→ **Exercise**:
Make an exact copy of the records that follow, with each picture omitted.

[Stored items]
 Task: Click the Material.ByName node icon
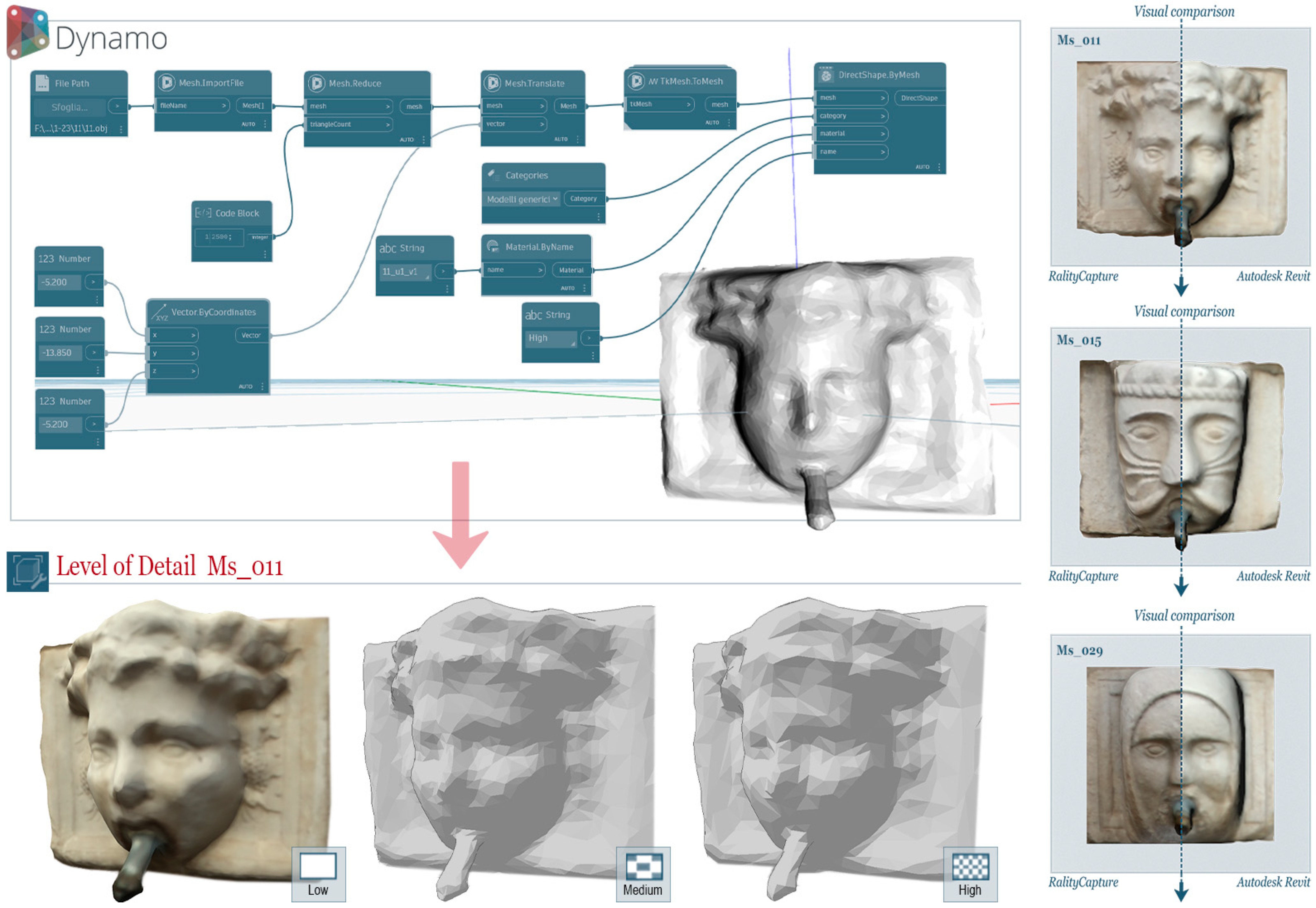[493, 246]
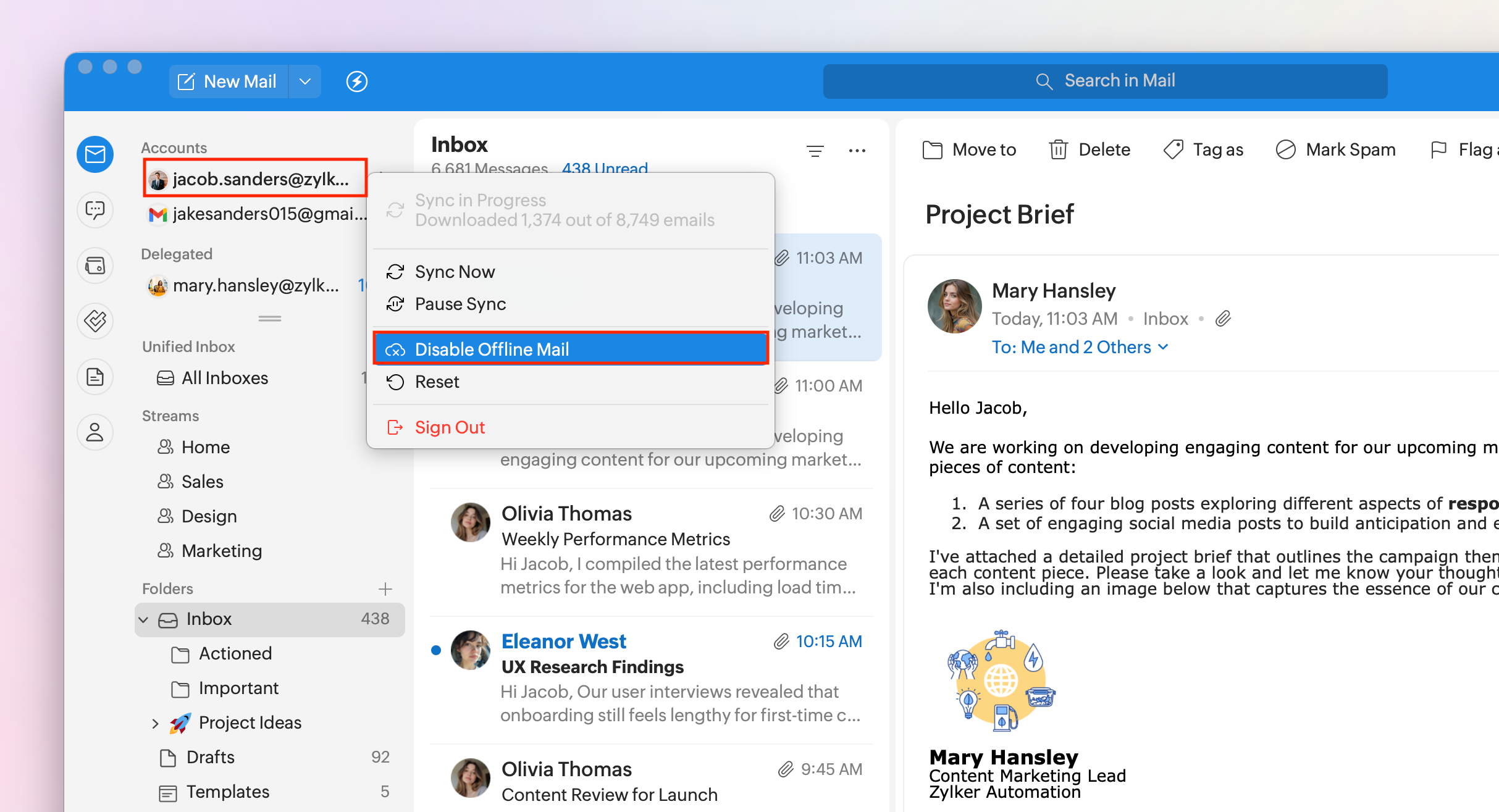
Task: Expand the Project Ideas folder
Action: pos(155,723)

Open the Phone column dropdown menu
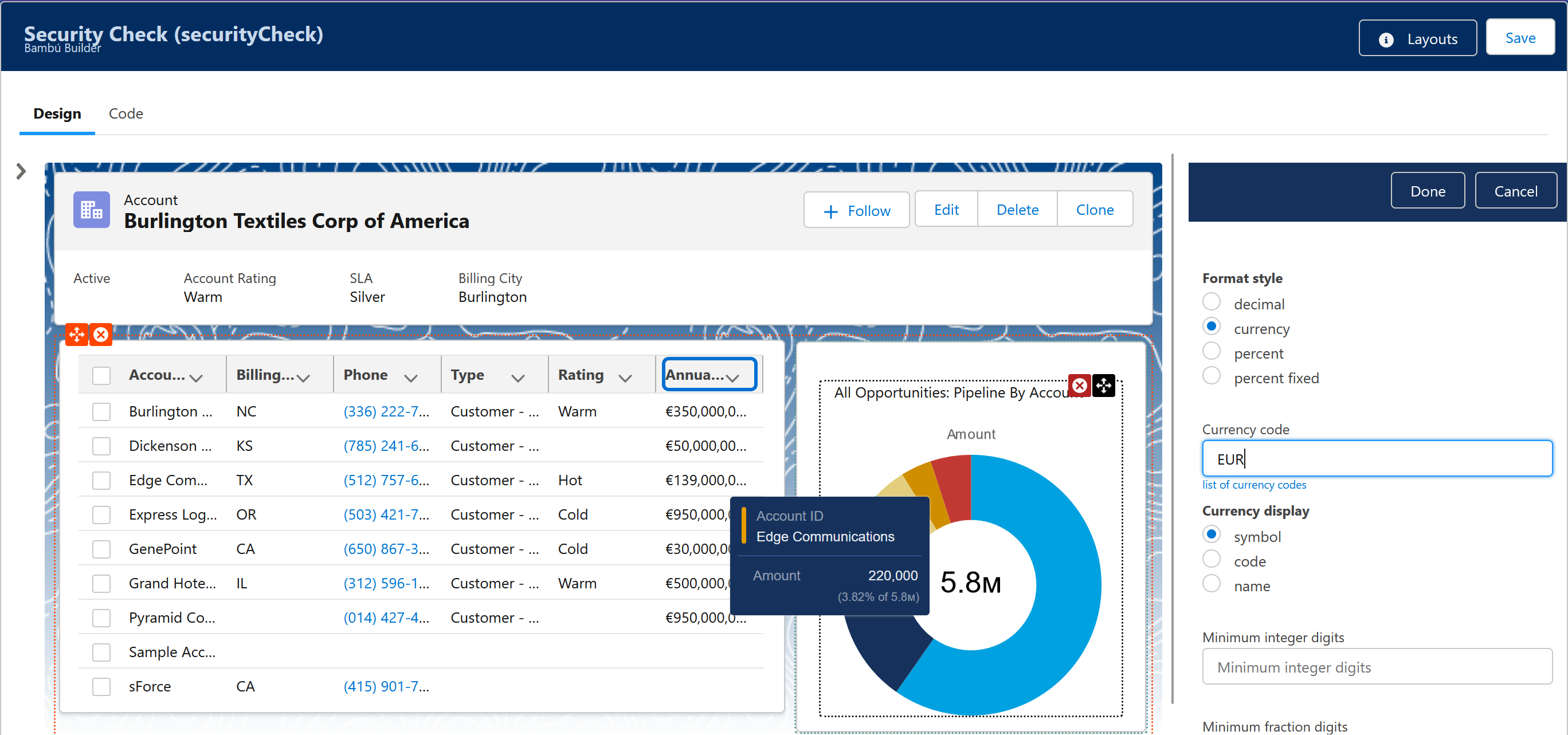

→ **Answer to this task**:
 Task: Click the Material.ByName node icon
[493, 246]
Task: Expand the Project Ideas folder
Action: pos(155,723)

Open the Phone column dropdown menu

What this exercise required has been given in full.